Table 2.1. Reference loci used in this study and their predicted gene products.
Locus Chromosome Length [bp] Putative encoded protein
CT066 10 1346 Arginine decarboxylase
CT093 5 1415 S-adenosylmethionine decarboxylase proenzyme
CT099 12 1354 Copper binding protein
CT114 7 1169 Phospho-glycerate kinase
CT143 9 1821 Sterol C-14 reductase
CT148 8 1497 Copper/zinc superoxide dismutase
CT166 2 2673 Ferredoxin-NADP reductase
CT179 3 995 Tonoplast intrinsic protein ∆-type
CT189 12 1463 40S ribosomal protein S19
CT198 9 779 Submergence induced protein 2-like
CT208 9 1767 Alcohol dehydrogenase, class III
CT251 2 1779 At5g37260-like gene (transcription factor involved in circadian regulation)
CT268 1 1887 Receptor-like protein kinase
2.3.2 Population genetic analysis of the pathway
The standard summary statistics including π,Tajima’s D, Fu and Li’s D, Fu’s F test statistics were calculated using DnaSP v. 5.10 (Librado & Rozas 2009). Coalescent simulations were used to examine whether the pattern of substitutions at synonymous and nonsynonymous sites at the resistance genes differed from the 14 other genes from these same individuals. For synonymous sites, the arithmetic mean of π of the 14 non R genes was used as the estimate of theta for the simulations. A total of 1,000 simulations were executed in DnaSP and subsequently it was determined whether the value of π observed at the resistance genes fell within the 95% confidence interval of the simulations based on theta estimated from the 14 non R genes. For these simulations, no recombination was assumed, the most conservative assumption. The same approach was also used to test if π at nonsynonymous sites (πa) was different for the resistance genes versus the arithmetic mean across these 14 non R genes.
McDonald-Kreitman tests and the sliding window analyses were also conducted using DnaSP. Linkage disequilibrium was evaluated using TASSEL v. 2.1 (http://www.maizegenetics.net/).
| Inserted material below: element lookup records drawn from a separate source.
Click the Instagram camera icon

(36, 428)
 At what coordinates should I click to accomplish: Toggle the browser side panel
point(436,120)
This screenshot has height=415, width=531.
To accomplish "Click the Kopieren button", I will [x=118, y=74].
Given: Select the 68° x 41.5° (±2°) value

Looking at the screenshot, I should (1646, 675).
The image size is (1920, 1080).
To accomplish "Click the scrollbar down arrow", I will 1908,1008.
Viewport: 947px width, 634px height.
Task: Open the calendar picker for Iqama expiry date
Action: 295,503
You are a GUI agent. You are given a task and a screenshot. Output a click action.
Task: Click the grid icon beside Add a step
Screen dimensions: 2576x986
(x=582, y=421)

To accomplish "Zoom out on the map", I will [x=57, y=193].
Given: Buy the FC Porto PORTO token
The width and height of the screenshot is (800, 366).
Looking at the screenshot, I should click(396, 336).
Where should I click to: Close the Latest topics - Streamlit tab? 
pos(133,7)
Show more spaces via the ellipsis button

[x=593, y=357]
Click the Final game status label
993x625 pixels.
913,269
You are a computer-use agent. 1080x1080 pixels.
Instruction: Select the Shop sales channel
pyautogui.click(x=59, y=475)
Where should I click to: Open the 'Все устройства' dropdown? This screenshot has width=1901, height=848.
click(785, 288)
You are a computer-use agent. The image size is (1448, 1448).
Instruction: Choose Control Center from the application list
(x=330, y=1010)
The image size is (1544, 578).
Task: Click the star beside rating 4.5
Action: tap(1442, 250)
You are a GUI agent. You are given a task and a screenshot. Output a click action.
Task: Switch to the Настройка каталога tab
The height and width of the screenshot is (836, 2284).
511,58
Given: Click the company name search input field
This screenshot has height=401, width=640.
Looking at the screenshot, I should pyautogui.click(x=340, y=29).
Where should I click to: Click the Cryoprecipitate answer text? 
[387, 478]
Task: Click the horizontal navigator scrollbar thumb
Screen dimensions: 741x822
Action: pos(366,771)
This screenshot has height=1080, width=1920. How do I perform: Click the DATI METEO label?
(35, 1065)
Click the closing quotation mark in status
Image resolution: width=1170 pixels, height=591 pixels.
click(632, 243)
2.3.3 Phylogenetic inference
To evaluate the genes’ phylogenetic relationships within the population sample and between the sample and other Solanum species, phylogenies can be reconstructed for each gene. This analysis included sequence data from the S. peruvianum population as well as sequence data
from other Solanum species: S. chmielewskii LA3653, S. lycopersicum LA3343,
S. lycopersicum LA1221, S. hirsutum LA1777, S. pennellii LA0716 and S. pimpinellifolium
LA0400. Phylogenetic analyses were completed using PAUP v. 4.0b10 (Swofford, 1999). The phylogenetic relationships between these sequences were determined using maximum parsimony (MP) and neighbor-joining (NJ) and these methods yielded similar topologies.